Functions That Sort Complex Values by Absolute Value

Functions that sort complex values by absolute value include sort, issorted, sortrows, median, min, and max. These functions sort complex numbers by absolute value even when the imaginary parts are zero. In general, sorting the absolute values produces a different result than sorting the real parts. Therefore, when inputs to these functions are complex with zero-valued imaginary parts in generated code, but real in MATLAB, the generated code can produce different results than MATLAB. In the following examples, the input to sort is real in MATLAB, but complex with zero-valued imaginary parts in the generated code:

You Pass Real Inputs to a Function Generated for Complex Inputs
1. Write this function:
  function myout = mysort(A) myout = sort(A); end
2. Call mysort in MATLAB.
  A = -2:2; mysort(A)
  ans = -2 -1 0 1 2
3. Generate a MEX function for complex inputs.
  A = -2:2; codegen mysort -args {complex(A)} -report
4. Call the MEX Function with real inputs.
  mysort_mex(A)
  ans = 0 1 -1 2 -2
  You generated the MEX function for complex inputs, therefore, it treats the real inputs as complex numbers with zero-valued imaginary parts. It sorts the numbers by the absolute values of the complex numbers. Because the imaginary parts are zero, the MEX function returns the results to the MATLAB workspace as real numbers.
Input to sort Is Output from a Function That Returns Complex in Generated Code
1. Write this function:
  function y = myfun(A) x = eig(A); y = sort(x,'descend');
  The output from eig is the input to sort. In generated code, eig returns a complex result. Therefore, in the generated code, x is complex.
2. Call myfun in MATLAB.
  A = [2 3 5;0 5 5;6 7 4]; myfun(A)
  ans = 12.5777 2.0000 -3.5777
  The result of eig is real. Therefore, the inputs to sort are real.
3. Generate a MEX function for complex inputs.
  codegen myfun -args {complex(A)}
4. Call the MEX function.
  myfun_mex(A)
  ans = 12.5777 -3.5777 2.0000
  In the MEX function, eig returns a complex result. Therefore, the inputs to sort are complex. The MEX function sorts the inputs in descending order of the absolute values.

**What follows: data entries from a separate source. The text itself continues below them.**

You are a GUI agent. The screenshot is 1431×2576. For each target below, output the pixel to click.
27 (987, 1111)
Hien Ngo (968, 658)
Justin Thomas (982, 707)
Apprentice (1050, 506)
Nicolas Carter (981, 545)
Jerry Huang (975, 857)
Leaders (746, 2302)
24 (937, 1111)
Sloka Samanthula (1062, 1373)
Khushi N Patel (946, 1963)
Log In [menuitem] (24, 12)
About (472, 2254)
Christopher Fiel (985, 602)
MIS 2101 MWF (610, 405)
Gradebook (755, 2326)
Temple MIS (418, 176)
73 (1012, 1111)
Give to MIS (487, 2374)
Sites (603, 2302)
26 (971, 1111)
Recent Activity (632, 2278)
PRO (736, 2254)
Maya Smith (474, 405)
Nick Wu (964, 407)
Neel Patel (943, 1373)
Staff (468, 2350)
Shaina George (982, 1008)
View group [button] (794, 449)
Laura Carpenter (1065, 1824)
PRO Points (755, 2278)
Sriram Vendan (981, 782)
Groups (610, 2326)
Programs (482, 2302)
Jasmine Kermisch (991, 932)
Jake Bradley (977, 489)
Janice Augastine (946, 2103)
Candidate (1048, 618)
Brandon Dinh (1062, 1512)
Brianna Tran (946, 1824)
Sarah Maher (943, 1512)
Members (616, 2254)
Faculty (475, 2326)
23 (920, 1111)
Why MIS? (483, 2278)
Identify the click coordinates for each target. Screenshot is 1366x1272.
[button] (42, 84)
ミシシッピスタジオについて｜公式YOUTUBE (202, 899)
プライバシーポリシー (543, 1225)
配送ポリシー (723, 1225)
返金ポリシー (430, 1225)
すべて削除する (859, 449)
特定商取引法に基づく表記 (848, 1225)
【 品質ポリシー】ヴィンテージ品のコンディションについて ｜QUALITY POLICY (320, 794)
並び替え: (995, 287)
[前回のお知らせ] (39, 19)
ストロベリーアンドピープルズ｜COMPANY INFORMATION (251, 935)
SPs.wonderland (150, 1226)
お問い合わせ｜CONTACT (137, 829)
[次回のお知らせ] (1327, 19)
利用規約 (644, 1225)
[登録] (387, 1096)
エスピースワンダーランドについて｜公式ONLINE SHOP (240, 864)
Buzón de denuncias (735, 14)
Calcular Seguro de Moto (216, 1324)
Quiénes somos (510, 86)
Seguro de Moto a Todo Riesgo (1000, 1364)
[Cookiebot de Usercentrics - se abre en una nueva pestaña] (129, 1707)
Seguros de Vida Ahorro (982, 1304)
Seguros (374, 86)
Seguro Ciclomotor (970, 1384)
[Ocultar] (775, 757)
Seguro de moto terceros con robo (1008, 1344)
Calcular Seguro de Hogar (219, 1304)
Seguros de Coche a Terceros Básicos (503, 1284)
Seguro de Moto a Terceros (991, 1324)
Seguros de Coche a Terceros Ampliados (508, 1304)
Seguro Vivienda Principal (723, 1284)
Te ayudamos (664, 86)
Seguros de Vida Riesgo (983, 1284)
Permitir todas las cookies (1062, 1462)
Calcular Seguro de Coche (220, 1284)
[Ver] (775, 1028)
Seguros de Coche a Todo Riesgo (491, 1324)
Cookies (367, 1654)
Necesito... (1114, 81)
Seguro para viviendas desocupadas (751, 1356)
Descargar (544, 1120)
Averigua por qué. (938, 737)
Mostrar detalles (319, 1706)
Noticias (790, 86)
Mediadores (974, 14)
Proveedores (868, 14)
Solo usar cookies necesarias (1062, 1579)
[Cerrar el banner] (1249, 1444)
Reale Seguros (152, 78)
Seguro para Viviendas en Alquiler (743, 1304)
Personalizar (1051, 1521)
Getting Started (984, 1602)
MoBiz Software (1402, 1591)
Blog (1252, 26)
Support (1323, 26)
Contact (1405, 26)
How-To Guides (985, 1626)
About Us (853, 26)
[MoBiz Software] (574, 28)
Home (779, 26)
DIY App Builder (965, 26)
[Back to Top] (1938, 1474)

Results of Expressions That Have Complex Operands

In general, expressions that contain one or more complex operands produce a complex result in generated code, even if the value of the result is zero. Consider the following line of code:

z = x + y;

Suppose that at run time, x has the value 2 + 3i and y has the value 2 - 3i. In MATLAB, this code produces the real result z = 4. During code generation, the types for x and y are known, but their values are not known. Because either or both operands in this expression are complex, z is defined as a complex variable requiring storage for a real and an imaginary part. z equals the complex result 4 + 0i in generated code, not 4, as in MATLAB code.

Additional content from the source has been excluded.